3D Systems’ healthcare services and 3D printing in particular have been extraordinarily helpful to doctors and their teams over the past decade, as with the case of the Hernandez-Torres twins. Part of a triplet pregnancy, the Hernandez-Torres twins were conjoined at the pelvis before being separated by Drs. Haroon Patel and Kevin Hopkins at Driscoll Children’s Hospital in April of 2016. Their case was made more manageable through the use of 3D anatomical modeling, which enabled the surgeons and their team to plan and prepare for surgery based on a more tangible understanding of their young patients’ anatomies. “From my perspective,” said Dr.

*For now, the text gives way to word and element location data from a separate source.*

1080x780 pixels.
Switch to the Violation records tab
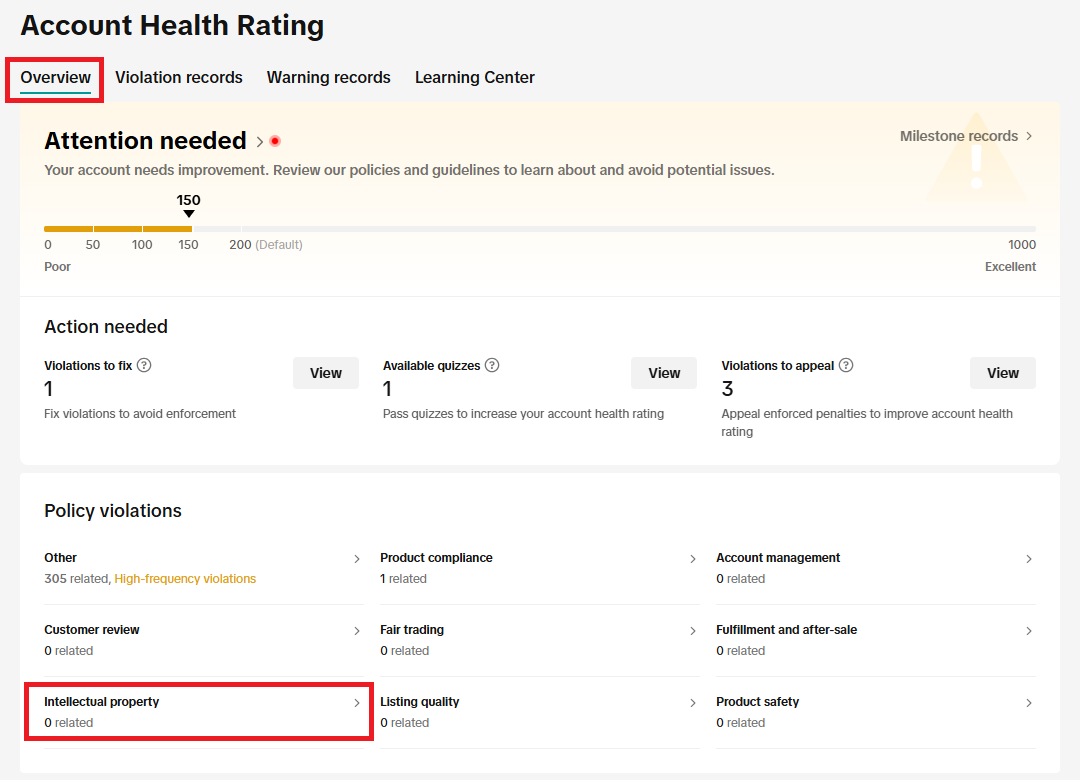pos(179,77)
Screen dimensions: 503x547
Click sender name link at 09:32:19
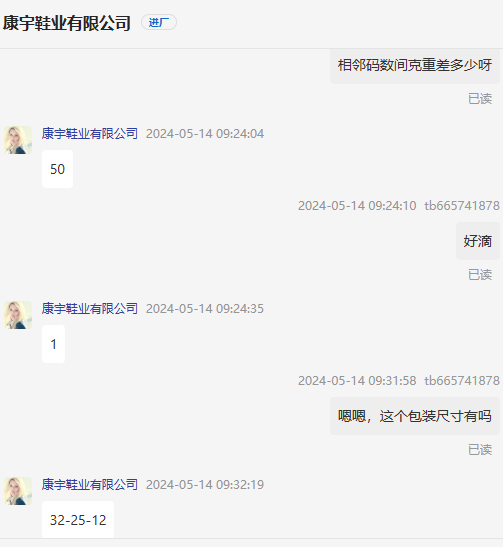(90, 485)
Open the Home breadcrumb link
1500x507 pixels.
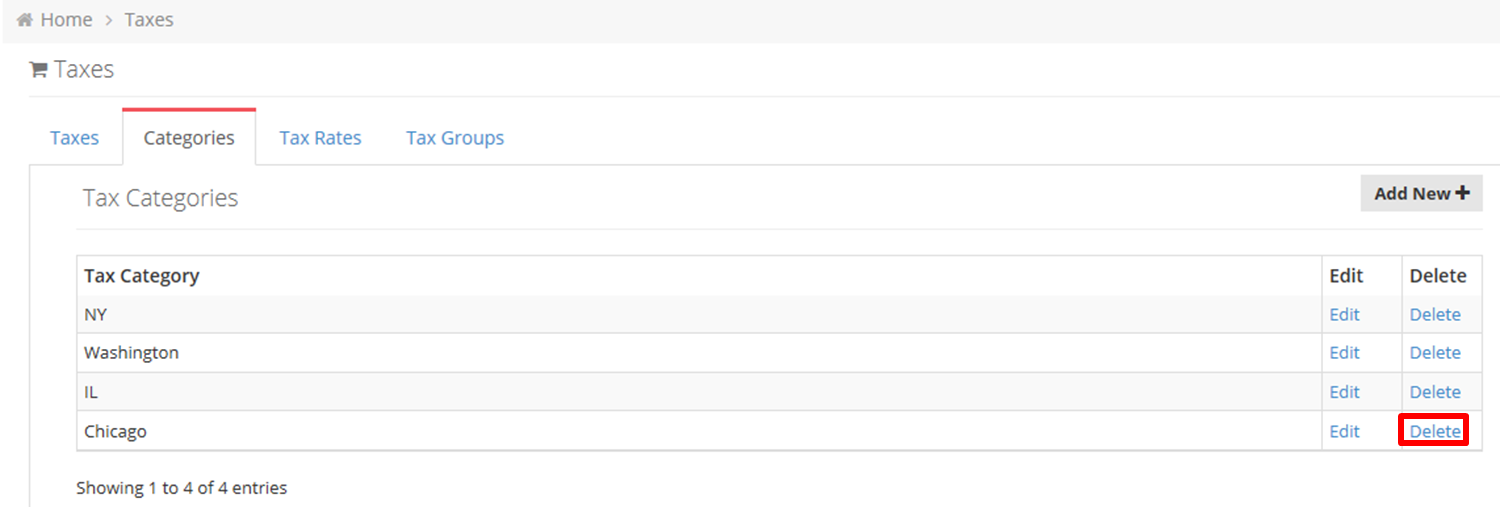pos(66,20)
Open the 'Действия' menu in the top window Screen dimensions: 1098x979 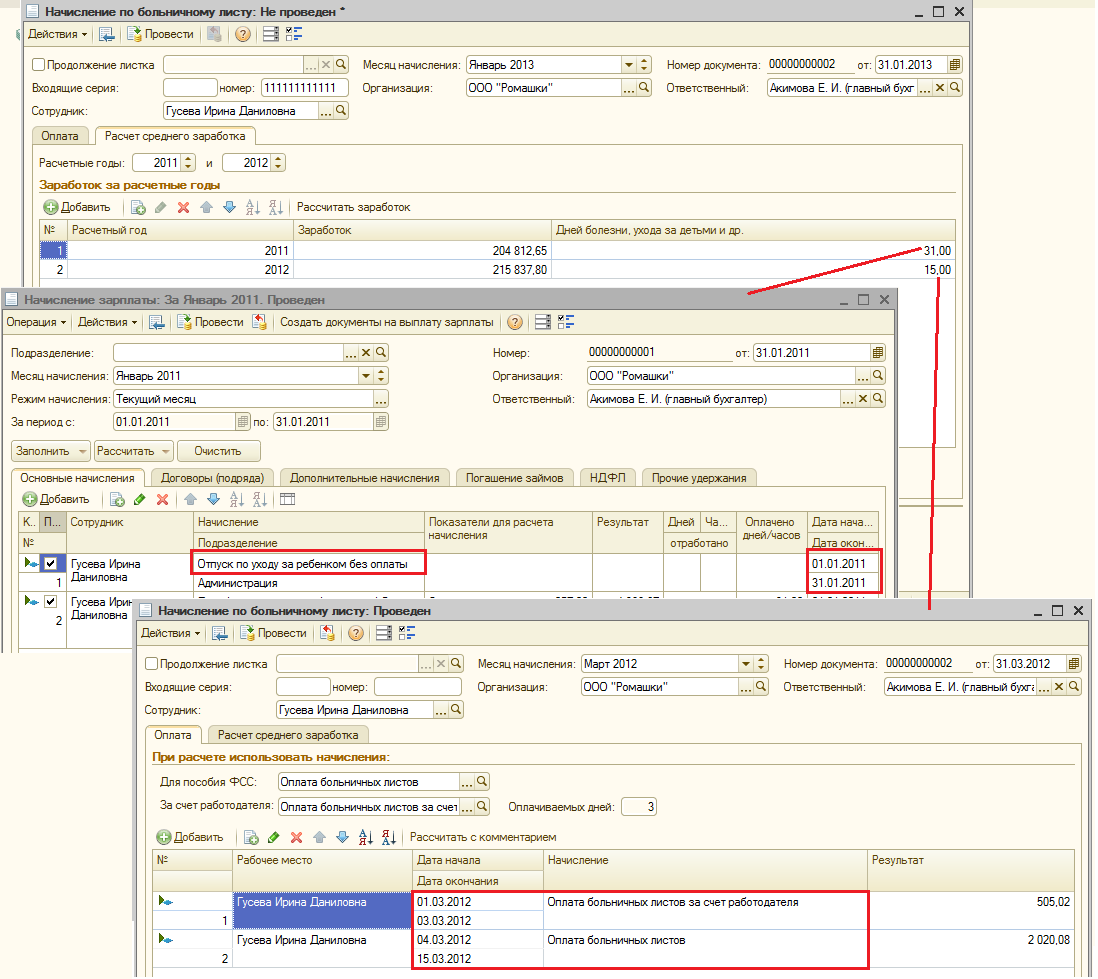[57, 34]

Patel, “the more prepared we were, the less chance that anything was going to go wrong.  So we just prepared, and prepared, and prepared.”

The 3D anatomical model was created from medical imaging data sent from the hospital to 3D Systems’ engineers, who processed that data into a 3D image. In addition to the 3D digital models that were manipulated and discussed in a series of web meetings between 3D Systems’ engineers and the presiding medical team, this data was also 3D printed using 3D Systems’ stereolithography (SLA) technology. Once printed, the model could be sterilized and referenced within the operating room. The combination of the 3D printed model and online planning meetings helped Drs. Patel and Hopkins uncover new insights about their patients that they were unable to glean from MRI data alone. “I could actually physically see [the surgery] taking place,” said Dr. Patel. “And that’s pretty powerful.”